PROMPT: Nothing in the records may be changed; retype them in full.

Stored items:
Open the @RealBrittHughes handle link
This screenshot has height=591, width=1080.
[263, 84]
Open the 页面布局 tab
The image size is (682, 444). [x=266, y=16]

RESPONSE BELOW:
Open the @RealBrittHughes handle link
This screenshot has height=591, width=1080.
[263, 84]
Open the 页面布局 tab
The image size is (682, 444). [x=266, y=16]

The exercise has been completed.